ROCm / HIP

HIP: C++ Heterogeneous-Compute Interface for Portability
https://rocmdocs.amd.com/projects/HIP/
MIT License
3.69k stars 527 forks source link

kernel with reduced register usage according to __launch_bounds__ triggers HSA error #2062

Closed jglaser closed 5 months ago

jglaser commented 4 years ago

I am porting a CUDA kernel with __launch_bounds__ specifier to HIP. The idea is to template the kernel over a range of launch bounds, thus compiling several configurations of the kernel with different numbers of registers, and find the optimal one by auto-tuning.

However, I am unable to make it work on AMD hardware. HIP changes the semantics of the second argument of the launch bounds attribute from blocks per multiprocessor to active warps per execution unit according to the documentation. https://github.com/ROCm-Developer-Tools/HIP/blob/master/docs/markdown/hip_kernel_language.md

However, looking at the implementation it looks like it's actually compatible with the CUDA one.

from include/hip/hcc_detail/hip_runtime.h:

#define launch_bounds_impl0(requiredMaxThreadsPerBlock)                                            \
    __attribute__((amdgpu_flat_work_group_size(1, requiredMaxThreadsPerBlock)))

EXERCISE REQUIREMENTS ::
A. Answer these about the HIP issue, one answer per line:
(i) Under what license is the project listed?
(ii) By what means does the poster intend to find the optimal kernel configuration?
(iii) From which file is the launch_bounds_impl0 definition quoted?
B. Reproduce the part of the HIP issue that begins at the words "Closed jglaser closed" and stops after the words "one by auto-tuning.".
C. Decide whether each statement agrees with the HIP issue. Give yes or no and quote the words that decide it.
(i) The issue is still open.
(ii) According to the documentation, HIP treats the second launch bounds argument as active warps per execution unit.
(iii) The poster is porting an OpenCL kernel to HIP.

RECORDS ::
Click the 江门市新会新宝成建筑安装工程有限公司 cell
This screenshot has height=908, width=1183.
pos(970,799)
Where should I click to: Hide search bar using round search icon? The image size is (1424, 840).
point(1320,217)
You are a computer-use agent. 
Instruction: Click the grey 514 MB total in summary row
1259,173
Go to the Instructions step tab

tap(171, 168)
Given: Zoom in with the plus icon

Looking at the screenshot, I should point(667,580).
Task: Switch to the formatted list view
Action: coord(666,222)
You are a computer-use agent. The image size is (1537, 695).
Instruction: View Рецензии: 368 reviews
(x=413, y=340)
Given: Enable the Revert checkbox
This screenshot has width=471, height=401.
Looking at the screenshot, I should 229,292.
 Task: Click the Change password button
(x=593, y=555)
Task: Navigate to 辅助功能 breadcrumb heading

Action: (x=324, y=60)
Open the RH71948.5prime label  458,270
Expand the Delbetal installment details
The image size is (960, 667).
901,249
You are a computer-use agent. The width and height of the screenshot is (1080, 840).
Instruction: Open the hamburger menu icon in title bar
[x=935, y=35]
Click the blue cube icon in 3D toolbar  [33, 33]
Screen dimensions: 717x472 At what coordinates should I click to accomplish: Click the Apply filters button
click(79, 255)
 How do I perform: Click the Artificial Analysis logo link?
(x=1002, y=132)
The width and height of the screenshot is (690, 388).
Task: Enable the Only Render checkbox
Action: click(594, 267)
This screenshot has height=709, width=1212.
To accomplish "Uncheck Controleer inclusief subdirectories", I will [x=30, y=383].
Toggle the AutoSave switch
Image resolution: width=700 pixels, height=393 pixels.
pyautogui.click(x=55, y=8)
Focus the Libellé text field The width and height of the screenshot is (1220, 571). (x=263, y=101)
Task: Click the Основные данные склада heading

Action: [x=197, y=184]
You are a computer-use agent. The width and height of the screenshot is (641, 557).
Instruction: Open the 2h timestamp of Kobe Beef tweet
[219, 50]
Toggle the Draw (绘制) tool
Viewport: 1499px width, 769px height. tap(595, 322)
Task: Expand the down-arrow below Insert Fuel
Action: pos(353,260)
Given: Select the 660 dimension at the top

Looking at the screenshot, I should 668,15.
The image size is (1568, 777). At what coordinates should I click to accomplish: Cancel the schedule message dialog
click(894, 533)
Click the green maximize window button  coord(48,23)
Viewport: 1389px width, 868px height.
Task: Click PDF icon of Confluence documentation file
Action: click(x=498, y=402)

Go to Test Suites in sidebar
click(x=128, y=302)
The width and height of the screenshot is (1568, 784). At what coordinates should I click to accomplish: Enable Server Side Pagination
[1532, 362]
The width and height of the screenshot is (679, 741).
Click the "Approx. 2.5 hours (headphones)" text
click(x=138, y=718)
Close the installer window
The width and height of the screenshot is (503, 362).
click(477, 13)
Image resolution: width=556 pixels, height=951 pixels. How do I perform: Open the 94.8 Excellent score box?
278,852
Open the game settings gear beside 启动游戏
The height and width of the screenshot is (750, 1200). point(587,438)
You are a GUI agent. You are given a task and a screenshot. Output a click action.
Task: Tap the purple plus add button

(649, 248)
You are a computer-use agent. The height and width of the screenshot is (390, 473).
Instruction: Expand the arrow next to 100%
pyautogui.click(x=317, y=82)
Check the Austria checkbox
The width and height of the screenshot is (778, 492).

FINAL RESULTS ::
A.
(i) MIT License
(ii) By auto-tuning
(iii) include/hip/hcc_detail/hip_runtime.h

B.
Closed jglaser closed 5 months ago

jglaser commented 4 years ago

I am porting a CUDA kernel with __launch_bounds__ specifier to HIP. The idea is to template the kernel over a range of launch bounds, thus compiling several configurations of the kernel with different numbers of registers, and find the optimal one by auto-tuning.

C.
(i) No: "Closed jglaser closed 5 months ago"
(ii) Yes: "HIP changes the semantics of the second argument of the launch bounds attribute from blocks per multiprocessor to active warps per execution unit according to the documentation."
(iii) No: "I am porting a CUDA kernel with __launch_bounds__ specifier to HIP."